I walked into the East Village's new Han Dynasty (still in soft opening phase) and asked the guy who led my friends and me to our seats, "What kind of Chinese restaurant is this?" His unhesitating reply was, "Sichuan," which turned out to be only partly true.
Named after a 400-year period around the time of Christ during which China was united under a central government and palace eunuchs engaged in perpetual power struggles, Han Dynasty is the first out-of-state location of a well-regarded chain that already has five branches in and around Philadelphia. Think of it as Sichuan filtered through the City of Brotherly Love. This is not necessarily a bad thing, since it produces a new form of Chinese restaurant with certain uniquenesses, slightly different in approach to anything we already have.
It can hardly be described as Sichuan though, since only two-thirds of the dishes even try to be Sichuan, and many of those utilize non-traditional ingredients, such as green bell peppers and Western celery, or fall short of Sichuan food in one regard or another. The expected lakes of chile oil, in particular, are largely missing, and only a small proportion of the dishes jump with ma-la peppercorns.
There's plenty of Cantonese stuff on the menu, as if the restaurant wanted to satisfy customers that were still sitting on the fence as far as spicy food went. There's also a smattering of Hunan and Taiwanese standards, the latter so beside the point that it makes you think the owners must be Taiwanese, and have offered a few of their own favorites as afterthoughts. Interestingly enough, Elmhurst already has at least one restaurant that offers the Taiwanese perspective on Sichuan food — Sweet Yummy House, which Han Dynasty resembles in many regards.
The main part of the menu doesn't so much list dishes as offer categories of cooking, 16 in all, ranging from ones that are obviously Sichuan (Dry Pot Style, Kung Pao Style) to those that are bald-facedly Southern Chinese (Scallion Style, Salt 'N Pepper Style). Finding your favorite dish if you're a longtime fan of Sichuan cooking may prove to be a problem, since the actual dish names are often not listed.
All styles are offered with your choice of several protein sources for each dish. Let me say I dislike this approach to Asian cooking, as if you can dump anything in any recipe and have it turn out just as good. The styles are rated one to 10 on a hotness scale, and though this system is not infallible, you'll find the "10" dishes to be kick-your-ass spicy.
Most of the dishes at Han Dynasty my pals and I tried (seven in all) were quite good, prepared and presented with a certain panache. The dining room is boxy and pleasantly spacious.
We went for the scallion pancakes ($3.95), not really a Sichuan dish but a northern Chinese one long ago adopted into the Cantonese canon. They were excellent: browned, glistening, and slightly gummy in a good way, served with a sweet soy dipping sauce with a soupcon of black vinegar.
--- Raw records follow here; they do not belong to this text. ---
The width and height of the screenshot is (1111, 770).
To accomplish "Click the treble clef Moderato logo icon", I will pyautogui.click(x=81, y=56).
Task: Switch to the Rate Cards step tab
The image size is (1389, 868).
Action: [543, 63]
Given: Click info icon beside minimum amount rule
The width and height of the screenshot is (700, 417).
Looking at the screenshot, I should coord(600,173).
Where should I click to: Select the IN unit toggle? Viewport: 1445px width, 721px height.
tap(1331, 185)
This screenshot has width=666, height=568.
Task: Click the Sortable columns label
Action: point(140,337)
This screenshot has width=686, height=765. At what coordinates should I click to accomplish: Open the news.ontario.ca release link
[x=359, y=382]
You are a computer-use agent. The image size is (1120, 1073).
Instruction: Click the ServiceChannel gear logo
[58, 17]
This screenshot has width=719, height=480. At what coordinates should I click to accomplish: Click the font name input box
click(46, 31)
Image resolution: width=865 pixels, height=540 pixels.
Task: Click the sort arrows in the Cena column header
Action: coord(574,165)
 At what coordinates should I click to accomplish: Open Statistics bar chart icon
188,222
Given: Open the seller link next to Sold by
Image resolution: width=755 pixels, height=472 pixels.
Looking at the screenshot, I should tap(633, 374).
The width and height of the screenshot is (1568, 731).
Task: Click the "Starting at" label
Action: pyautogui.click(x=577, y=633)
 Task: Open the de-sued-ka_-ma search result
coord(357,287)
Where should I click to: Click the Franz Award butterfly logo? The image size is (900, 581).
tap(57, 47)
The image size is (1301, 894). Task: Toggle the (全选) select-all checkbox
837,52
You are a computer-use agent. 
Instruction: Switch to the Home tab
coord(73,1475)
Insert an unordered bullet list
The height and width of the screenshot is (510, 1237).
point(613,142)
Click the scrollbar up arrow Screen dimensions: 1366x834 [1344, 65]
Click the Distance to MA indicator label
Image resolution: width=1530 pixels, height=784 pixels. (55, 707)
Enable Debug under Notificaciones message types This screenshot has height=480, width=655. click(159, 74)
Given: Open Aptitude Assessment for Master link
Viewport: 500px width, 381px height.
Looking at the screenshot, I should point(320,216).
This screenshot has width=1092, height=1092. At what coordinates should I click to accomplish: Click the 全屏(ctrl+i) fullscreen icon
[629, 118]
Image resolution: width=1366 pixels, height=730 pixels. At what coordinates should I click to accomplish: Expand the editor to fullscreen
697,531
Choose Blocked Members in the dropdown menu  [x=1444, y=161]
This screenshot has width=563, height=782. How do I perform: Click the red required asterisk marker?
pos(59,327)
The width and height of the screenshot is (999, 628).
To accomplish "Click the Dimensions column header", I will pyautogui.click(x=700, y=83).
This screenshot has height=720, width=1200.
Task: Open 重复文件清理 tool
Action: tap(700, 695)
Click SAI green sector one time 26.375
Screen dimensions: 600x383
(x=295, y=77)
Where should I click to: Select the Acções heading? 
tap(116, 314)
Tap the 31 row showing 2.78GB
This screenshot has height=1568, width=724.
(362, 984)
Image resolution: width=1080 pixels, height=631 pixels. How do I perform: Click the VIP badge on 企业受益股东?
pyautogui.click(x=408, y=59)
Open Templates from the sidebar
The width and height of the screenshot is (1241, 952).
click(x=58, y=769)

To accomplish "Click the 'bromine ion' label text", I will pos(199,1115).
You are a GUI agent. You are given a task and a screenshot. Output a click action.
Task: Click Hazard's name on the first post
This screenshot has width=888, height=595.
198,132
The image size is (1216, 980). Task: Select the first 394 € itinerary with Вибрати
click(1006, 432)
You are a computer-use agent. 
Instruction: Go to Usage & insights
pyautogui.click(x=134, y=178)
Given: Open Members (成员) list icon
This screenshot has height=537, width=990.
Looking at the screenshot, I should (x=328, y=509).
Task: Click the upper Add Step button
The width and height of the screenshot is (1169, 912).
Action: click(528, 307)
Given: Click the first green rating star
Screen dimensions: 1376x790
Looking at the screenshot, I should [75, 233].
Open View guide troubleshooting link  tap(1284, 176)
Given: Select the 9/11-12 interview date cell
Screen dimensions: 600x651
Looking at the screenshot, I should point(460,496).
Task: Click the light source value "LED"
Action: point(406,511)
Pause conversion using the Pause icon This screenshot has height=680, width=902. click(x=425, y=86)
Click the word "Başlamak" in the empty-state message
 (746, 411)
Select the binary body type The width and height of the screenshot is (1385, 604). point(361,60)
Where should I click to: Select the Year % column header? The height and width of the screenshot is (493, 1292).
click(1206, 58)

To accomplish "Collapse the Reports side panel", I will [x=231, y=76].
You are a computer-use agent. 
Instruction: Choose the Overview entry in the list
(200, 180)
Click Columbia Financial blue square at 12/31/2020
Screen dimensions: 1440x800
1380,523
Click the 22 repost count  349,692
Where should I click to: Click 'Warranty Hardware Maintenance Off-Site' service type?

From between two dumpling-in-hot-oil selections, we picked the one rated at the four level of hotness (dumplings in chili oil, $6.95) rather than the one rated six (wontons in chili oil). The chili oil tasted of toasted sesame (it was also garnished with sesame seeds) in a very Sichuan sort of way.
The Sichuan standard cold dish beef and tripe in chili oil ($9.95) was a perfect rendition — shimmering with red chili oil, studded with Sichuan peppercorns, and hot as hell, with crushed peanuts for added crunch. The beef component, though, was not the traditional tongue, but slices of braised beef instead, which did not detract from the flavor-seething heap.
Subversively, we also went for the Taiwanese signature Three Cup Chicken ($14.95) — braised boneless bird chunks flavored with soy sauce and basil leaves, an ingredient rarely seen in Chinese food. The "three-cup" refers to the legendary recipe, which supposedly includes a cup each of soy sauce, rice wine, and sesame oil. This version might have incorporated a cup of white sugar, too, because it was too sweet by a mile.
Diving into the 16-part "Styles" menu, we tried the Dry-Pot Style lamb ($18.95). On most Sichuan menus, this would be called lamb with leeks, and indeed there were swatches of leek presented in a baby wok with a Sterno flame flickering underneath. While the hotness didn't quite merit a 10, the dish deserves high marks.
Less interesting was our order of tofu in the "pickled chili-style" ($11.95), which tasted distinctly Hunanese, and was much spicier than its lever of four would suggest. Upon consideration, it tasted and looked like a doctored version of ma po tofu.
In the stampeding world of East Village eats, and with authenticity caveats cast aside like so many paper menus slipped under the door of your apartment, Han Dynasty is a welcome addition to the neighborhood, and yet another place where you can depend on getting a mouth-searing meal. The price may be a few dollars more than the same pile of food from your neighborhood Chinese carryout, but you'll probably find it well worth the price. Still, if given a choice of going to Hot Kitchen or Han Dynasty for actual Sichuan food, I'd probably pick the former.